Такси подкатило немедленно. Когда они садились в машину, взорвалась еще одна фотовспышка, и на сей раз Роберта разглядела фотоаппарат.
Генри затолкал свою спутницу в салон и захлопнул дверцу, отвернувшись от окна.
— Черт побери! — воскликнул он. — Я же совершенно забыл про презренных коллег Найджела!
Он крикнул водителю адрес.
«Граф Рунский, — звучало снова и снова в мыслях Роберты. — Генри — граф Рунский. Репортеры подкарауливают его с фотокамерами. До чего все это странно!»

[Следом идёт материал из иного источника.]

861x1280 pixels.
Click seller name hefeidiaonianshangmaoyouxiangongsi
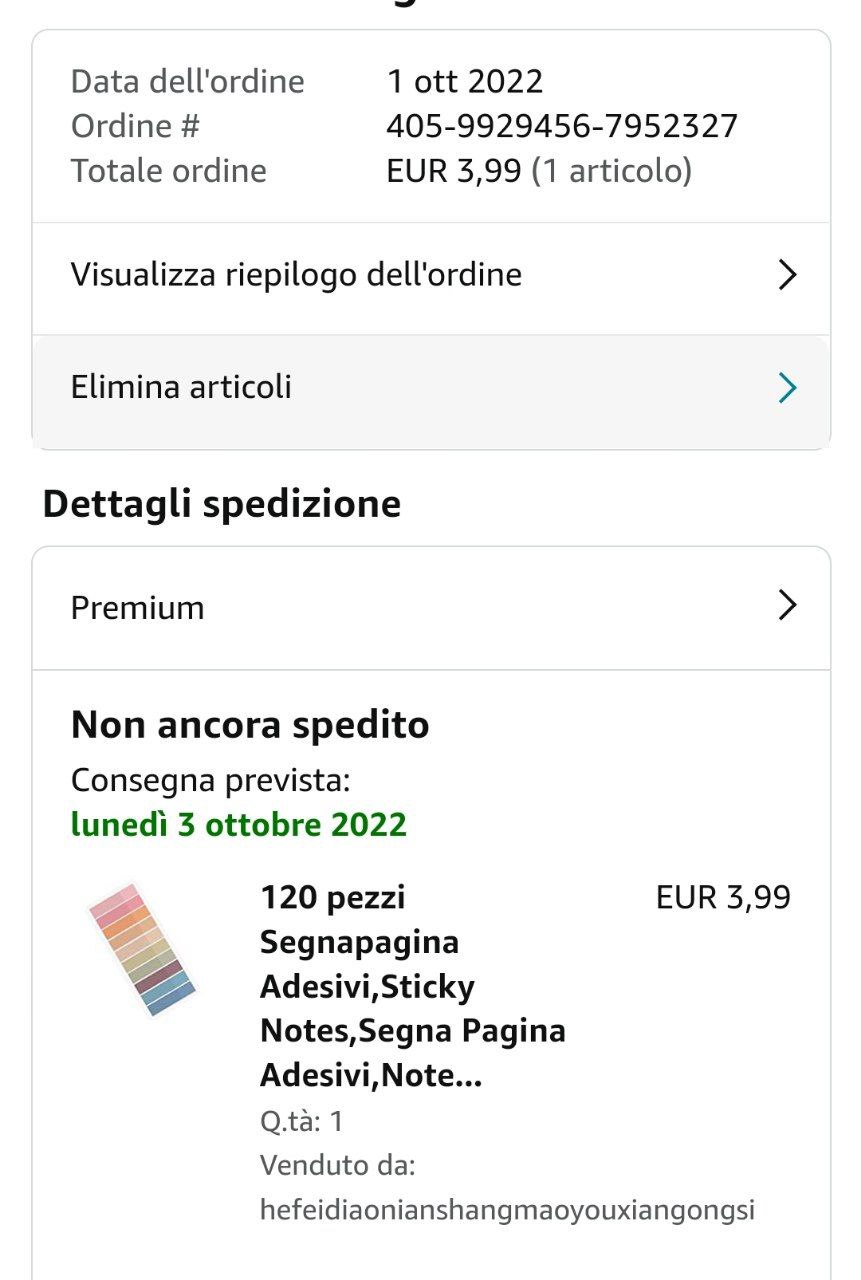[x=507, y=1210]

Генри разбудил ее, похлопав по спине.
— Какая ты умница! — сказал он.
— Почему? — спросила Роберта.
— Что ты сумела предупредить нас, как именно солгала Аллейну.
— Как ты думаешь, констебль это заметил?
— Только не он. Но знаешь, мне не нравится лгать Аллейну.
— Я возненавидела себя в этот момент. И знаешь, Генри, мне кажется, он не очень-то поверил в то, что дядя Г. пообещал деньги.
— И я бы не поверил. Ну ладно, мы просто обязаны были попытаться. — Он обнял Роберту за плечи. — Храбрая старушка Роберта Грей, она сама пошла в логово ведьмы. Чем мы тебя заслужили?
— Абсолютно ничем, — живо откликнулась Роберта. — Не говоря худого слова, вы все-таки безнадежные люди.
— Ты помнишь наш разговор много лет назад на склоне Малой Серебряной горы?
— Да.
— И я тоже. И вот я тут, и по-прежнему без работы. Осмелюсь сказать, мне жаль, что дядя Г. не дожил до того, чтобы похихикать сатанински над нашим банкротством. Только страшная беда нас вылечит. Может быть, когда разразится война, она сможет это сделать. Так сказать, или убить — или вылечить.
— Мне почему-то кажется, что вам удастся проскользнуть сквозь войну, как вы проскальзываете сквозь все остальное. Но разве война — не страшная беда?
— Наверное. Но знаешь, Робин, хотя я понимаю, что мне следует волноваться и бояться, внутри себя я чувствую, что никто из нас не попадет на скамью подсудимых.
— Ради бога, не надо! Разве можно так легкомысленно об этом говорить?
Генри отрицательно помотал головой.
— Это не бравада. Мне надо бы чувствовать панику, а ее нет.
Роберта выглянула в окно и увидела квадригу героических коней, которые стремились в ночное небо, красноречиво не замечая менее величественных бронзовых артиллеристов под копытами.